> _Supplied text_:
** Begin **

Low-level OS infrastructure
Improved management of physical memory
On machines with a lot of memory, there exist constraints with regard to
the physical address ranges of memory:
* On platforms with a non-uniform memory architecture, subsystems should
preferably use memory that is local to the CPU cores the subsystem is using.
Otherwise the performance is impeded by costly memory accesses to
the memory of remote computing nodes.
* Unless an IOMMU is used, device drivers program physical addresses
into device registers to perform DMA operations. Legacy devices such as
USB UHCI controllers expect a 32-bit address. Consequently, the memory
used as DMA buffers for those devices must not be allocated above 4 GiB.
* When using an IOMMU on NOVA, Genode represents the address space
accessible by devices (by the means of DMA) using a so-called device PD
DMA transactions originating from PCI devices are subjected to the virtual
address space of the device PD.

** End **

> _Exercise tasks_:
1. From the three bulleted points of the physical memory text, list every distinct word written entirely in capital letters, each one once.
2. From the physical memory text, pull out word for word the part that begins with the words containing "Otherwise the performance" and ends with "the device PD.".

> _Extracted data_:
** Begin **

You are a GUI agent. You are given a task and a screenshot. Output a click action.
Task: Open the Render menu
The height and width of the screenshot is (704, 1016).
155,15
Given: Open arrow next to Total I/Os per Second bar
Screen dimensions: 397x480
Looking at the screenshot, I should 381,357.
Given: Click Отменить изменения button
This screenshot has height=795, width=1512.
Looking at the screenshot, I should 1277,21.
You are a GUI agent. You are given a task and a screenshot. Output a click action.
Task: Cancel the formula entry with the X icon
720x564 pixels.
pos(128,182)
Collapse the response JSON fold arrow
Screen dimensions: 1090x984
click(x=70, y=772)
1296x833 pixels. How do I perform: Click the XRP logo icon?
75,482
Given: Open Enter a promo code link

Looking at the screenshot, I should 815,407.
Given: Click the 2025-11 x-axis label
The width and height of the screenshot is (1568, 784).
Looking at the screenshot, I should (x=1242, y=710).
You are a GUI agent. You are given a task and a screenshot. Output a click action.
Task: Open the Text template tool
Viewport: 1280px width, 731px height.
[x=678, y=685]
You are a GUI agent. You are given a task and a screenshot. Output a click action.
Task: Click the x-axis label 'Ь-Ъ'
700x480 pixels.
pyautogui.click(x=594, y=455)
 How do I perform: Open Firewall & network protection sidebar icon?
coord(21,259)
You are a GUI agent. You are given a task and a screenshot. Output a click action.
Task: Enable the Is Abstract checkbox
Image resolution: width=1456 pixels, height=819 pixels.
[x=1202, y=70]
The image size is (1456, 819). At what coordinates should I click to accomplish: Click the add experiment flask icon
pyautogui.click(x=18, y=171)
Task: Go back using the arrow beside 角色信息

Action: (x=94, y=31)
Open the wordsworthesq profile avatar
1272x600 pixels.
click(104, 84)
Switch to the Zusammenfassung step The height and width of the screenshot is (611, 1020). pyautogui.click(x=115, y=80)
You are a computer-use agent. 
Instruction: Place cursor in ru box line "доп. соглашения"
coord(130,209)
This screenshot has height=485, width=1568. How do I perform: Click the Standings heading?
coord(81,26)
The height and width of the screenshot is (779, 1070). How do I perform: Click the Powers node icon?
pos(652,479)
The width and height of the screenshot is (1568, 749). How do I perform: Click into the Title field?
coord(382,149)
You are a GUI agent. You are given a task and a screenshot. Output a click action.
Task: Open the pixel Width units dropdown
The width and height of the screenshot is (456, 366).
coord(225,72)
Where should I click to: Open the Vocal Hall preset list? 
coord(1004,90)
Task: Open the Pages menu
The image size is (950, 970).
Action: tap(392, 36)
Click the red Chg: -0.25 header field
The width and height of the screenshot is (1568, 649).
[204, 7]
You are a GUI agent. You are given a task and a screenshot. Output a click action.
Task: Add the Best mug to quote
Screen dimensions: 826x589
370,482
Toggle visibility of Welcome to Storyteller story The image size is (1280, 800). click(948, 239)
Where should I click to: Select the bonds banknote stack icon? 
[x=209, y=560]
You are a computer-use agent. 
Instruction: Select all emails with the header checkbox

** End **

> _Answer list_:
1. CPU, IOMMU, DMA, USB, UHCI, NOVA, PD, PCI

2.
Otherwise the performance is impeded by costly memory accesses to
the memory of remote computing nodes.
* Unless an IOMMU is used, device drivers program physical addresses
into device registers to perform DMA operations. Legacy devices such as
USB UHCI controllers expect a 32-bit address. Consequently, the memory
used as DMA buffers for those devices must not be allocated above 4 GiB.
* When using an IOMMU on NOVA, Genode represents the address space
accessible by devices (by the means of DMA) using a so-called device PD
DMA transactions originating from PCI devices are subjected to the virtual
address space of the device PD.